Genetic Screening Approaches to Cancer Driver Characterization and Synthetic Lethal Target Discovery

Abstract

Advances in genetic screening technology have expanded the toolkit for systematic perturbation of gene function. While the CRISPR-Cas9 system robustly probes genetic loss-of-function in mammalian cells, a barcoded ORFeome library offers the opportunity to systematically study genetic gain-of-function. We employed these two screening tools for three purposes. First, we performed shRNA and CRISPR-based screens for synthetic lethality with BRCA2 deficiency, in two pairs of BRCA2 isogenic cell lines. BRCA2 mutation commonly drives hereditary breast and ovarian cancer, but also creates vulnerability to PARP inhibitor treatment. Among other genes, we found the AP endonuclease APEX2 and the flap endonuclease FEN1 to be synthetic lethal with BRCA2 deficiency; the base excision repair (BER) pathway was synthetic lethal overall. We demonstrated that FEN1 plays a role in microhomology-mediated end joining (MMEJ) and that a FEN1 inhibitor selectively targets BRCA-deficient cells, offering therapeutic potential in the setting of PARP inhibitor resistance. Second, we screened a barcoded ORFeome library for genes that either upregulate PD-L1 or interfere with IFNγ signaling.

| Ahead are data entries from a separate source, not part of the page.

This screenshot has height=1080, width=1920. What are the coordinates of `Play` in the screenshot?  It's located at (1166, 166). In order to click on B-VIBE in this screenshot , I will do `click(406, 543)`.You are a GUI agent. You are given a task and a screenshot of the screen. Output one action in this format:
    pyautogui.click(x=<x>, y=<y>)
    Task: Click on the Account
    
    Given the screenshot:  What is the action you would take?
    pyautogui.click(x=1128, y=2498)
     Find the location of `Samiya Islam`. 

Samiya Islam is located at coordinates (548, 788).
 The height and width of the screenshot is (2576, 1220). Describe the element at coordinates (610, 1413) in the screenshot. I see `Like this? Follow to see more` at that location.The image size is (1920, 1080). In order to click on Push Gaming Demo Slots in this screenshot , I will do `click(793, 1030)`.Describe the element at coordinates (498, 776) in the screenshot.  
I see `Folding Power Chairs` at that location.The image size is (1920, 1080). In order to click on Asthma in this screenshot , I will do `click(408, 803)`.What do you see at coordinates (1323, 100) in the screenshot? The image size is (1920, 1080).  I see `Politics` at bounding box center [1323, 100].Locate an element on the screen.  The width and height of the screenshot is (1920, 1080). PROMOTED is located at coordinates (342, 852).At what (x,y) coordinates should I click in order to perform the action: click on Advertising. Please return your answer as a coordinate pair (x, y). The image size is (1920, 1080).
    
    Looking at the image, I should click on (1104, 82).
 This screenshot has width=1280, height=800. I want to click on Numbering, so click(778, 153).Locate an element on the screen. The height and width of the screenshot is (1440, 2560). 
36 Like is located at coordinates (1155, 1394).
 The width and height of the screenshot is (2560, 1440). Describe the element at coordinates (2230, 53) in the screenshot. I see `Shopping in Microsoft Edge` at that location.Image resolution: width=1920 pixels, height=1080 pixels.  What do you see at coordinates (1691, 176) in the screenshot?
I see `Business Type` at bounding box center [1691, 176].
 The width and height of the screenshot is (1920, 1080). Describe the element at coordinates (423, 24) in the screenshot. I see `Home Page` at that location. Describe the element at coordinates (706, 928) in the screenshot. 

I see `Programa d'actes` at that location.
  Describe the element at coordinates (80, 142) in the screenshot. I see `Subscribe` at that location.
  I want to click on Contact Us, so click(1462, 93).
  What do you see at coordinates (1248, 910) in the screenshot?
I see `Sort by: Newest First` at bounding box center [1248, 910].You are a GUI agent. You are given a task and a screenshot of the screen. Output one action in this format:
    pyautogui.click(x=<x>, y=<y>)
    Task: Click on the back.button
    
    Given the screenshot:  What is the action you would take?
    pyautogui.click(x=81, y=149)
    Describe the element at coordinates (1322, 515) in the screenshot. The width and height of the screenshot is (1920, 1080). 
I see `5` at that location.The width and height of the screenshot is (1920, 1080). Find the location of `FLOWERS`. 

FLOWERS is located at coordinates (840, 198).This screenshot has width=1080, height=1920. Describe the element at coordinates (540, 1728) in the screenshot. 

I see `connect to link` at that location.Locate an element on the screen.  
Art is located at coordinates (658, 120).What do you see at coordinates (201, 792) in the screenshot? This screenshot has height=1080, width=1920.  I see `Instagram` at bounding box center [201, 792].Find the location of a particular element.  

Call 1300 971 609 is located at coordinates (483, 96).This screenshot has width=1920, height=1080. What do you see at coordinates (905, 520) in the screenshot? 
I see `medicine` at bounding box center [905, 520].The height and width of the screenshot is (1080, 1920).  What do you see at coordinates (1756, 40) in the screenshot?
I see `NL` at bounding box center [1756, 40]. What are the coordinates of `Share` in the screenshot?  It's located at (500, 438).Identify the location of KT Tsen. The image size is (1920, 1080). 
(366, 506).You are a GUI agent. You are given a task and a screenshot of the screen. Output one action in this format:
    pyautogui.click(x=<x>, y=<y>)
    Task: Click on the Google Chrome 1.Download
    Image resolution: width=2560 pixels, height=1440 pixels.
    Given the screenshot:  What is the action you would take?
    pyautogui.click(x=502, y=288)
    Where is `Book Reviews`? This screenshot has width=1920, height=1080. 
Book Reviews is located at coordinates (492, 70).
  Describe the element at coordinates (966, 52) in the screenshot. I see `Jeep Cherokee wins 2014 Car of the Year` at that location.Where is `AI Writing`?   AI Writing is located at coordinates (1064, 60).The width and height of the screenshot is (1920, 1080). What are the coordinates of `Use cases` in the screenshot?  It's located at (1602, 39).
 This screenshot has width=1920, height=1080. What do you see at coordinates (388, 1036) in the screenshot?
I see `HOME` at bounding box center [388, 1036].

Tumor-expressed PD-L1 engages PD-1 on T cells, dampening T-cell based immune responses to tumors, while defects in IFNγ signaling underlie resistance to immunotherapy. We found 12 GPCRs that significantly increase cell surface PD-L1 display, including three LPARs (LPAR1/2/5), and a family of RNA-binding proteins (CELF3/4/5) that upregulates PD-L1. Conversely, we showed that CLK2 overexpression antagonizes IFNγ signaling; CLK2 is known to phosphorylate PTPN1 and is amplified in tumor types that respond poorly to immunotherapy. Thus, segregating patients based on CLK2 amplification status or augmenting immunotherapy with CLK2 inhibitors may improve clinical responses. Finally, we utilized CRISPR and ORF-based libraries targeting known and predicted tumor suppressor genes (TSGs) or oncogenes (OGs) to systematically screen cancer drivers for a variety of phenotypes. We found at least 20 genes not commonly annotated as drivers that enhanced proliferation, including PAWR, AMBRA1, and USP28. We screened OGs bearing tumor-associated point mutations and functionally validated the MYCN P44L mutation. We mapped drivers across multiple hallmark cancer phenotypes and found that IRF6 knockout promotes anoikis bypass. Thus, functional studies can augment computational approaches in identifying cancer driver genes.